La Conquête de Plassans

La Conquête de Plassans (paragraphe n°2009)

Chapitre XIX

Cependant, l'abbé Faujas se multipliait ; on ne voyait que lui dans les rues, depuis quelque temps. Il se soignait davantage, faisait effort pour garder un sourire aimable aux lèvres. Les paupières, par instants, se baissaient, éteignant la flamme sombre de son regard.
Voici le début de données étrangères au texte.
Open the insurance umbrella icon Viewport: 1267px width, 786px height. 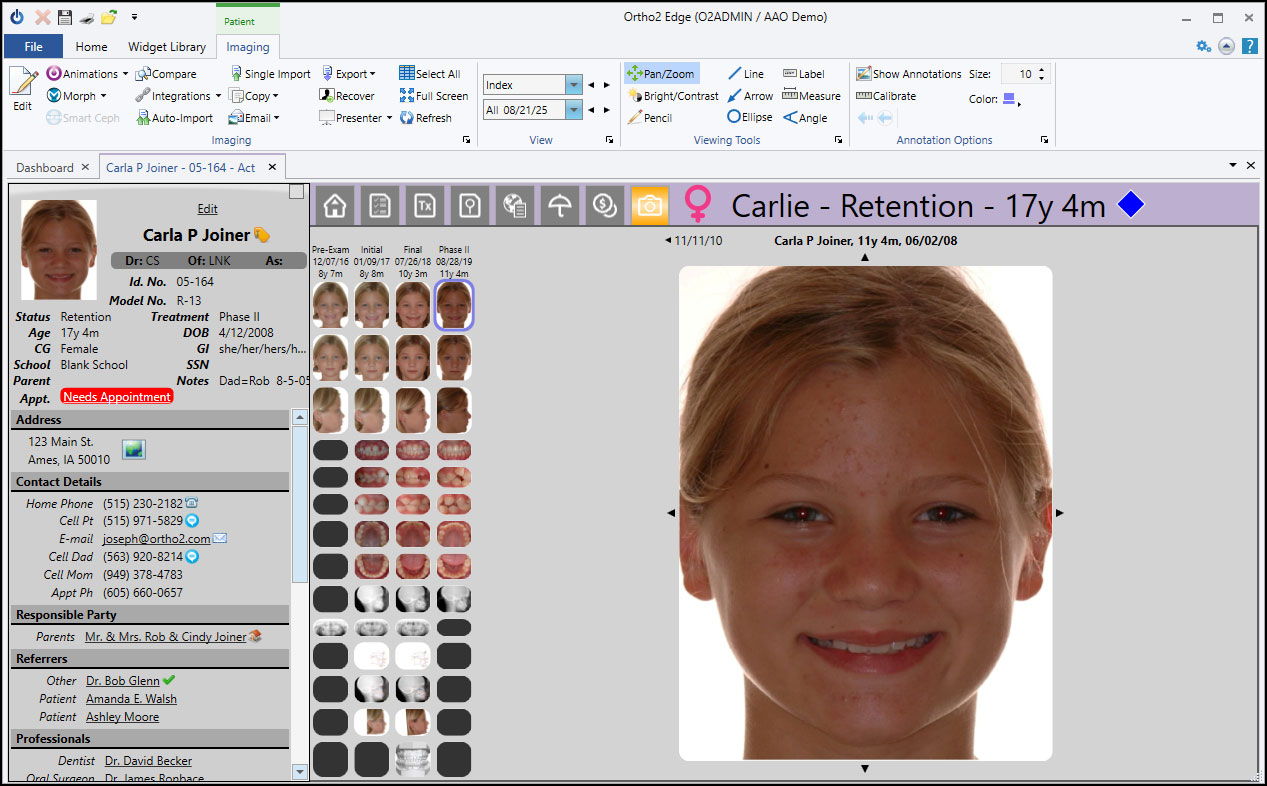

Souvent, à bout de patience, las de ces luttes mesquines de chaque jour, il rentrait dans sa chambre nue, les poings serrés, les épaules gonflées de sa force inutile, souhaitant quelque colosse à étouffer pour se soulager. La vieille madame Rougon, qu'il continuait à voir en secret, était son bon génie ; elle le chapitrait d'importance, tenait son grand corps plié devant elle sur une chaise basse, lui répétait qu'il devrait plaire, qu'il gâterait tout en montrant bêtement ses bras nus de lutteur. Plus tard, quand il serait le maître, il prendrait Plassans à la gorge, il l'étranglerait, si cela pouvait le contenter. Certes, elle n'était pas tendre pour Plassans, contre lequel elle avait une rancune de quarante années de misère, et qu'elle faisait crever de dépit depuis le coup d'Etat.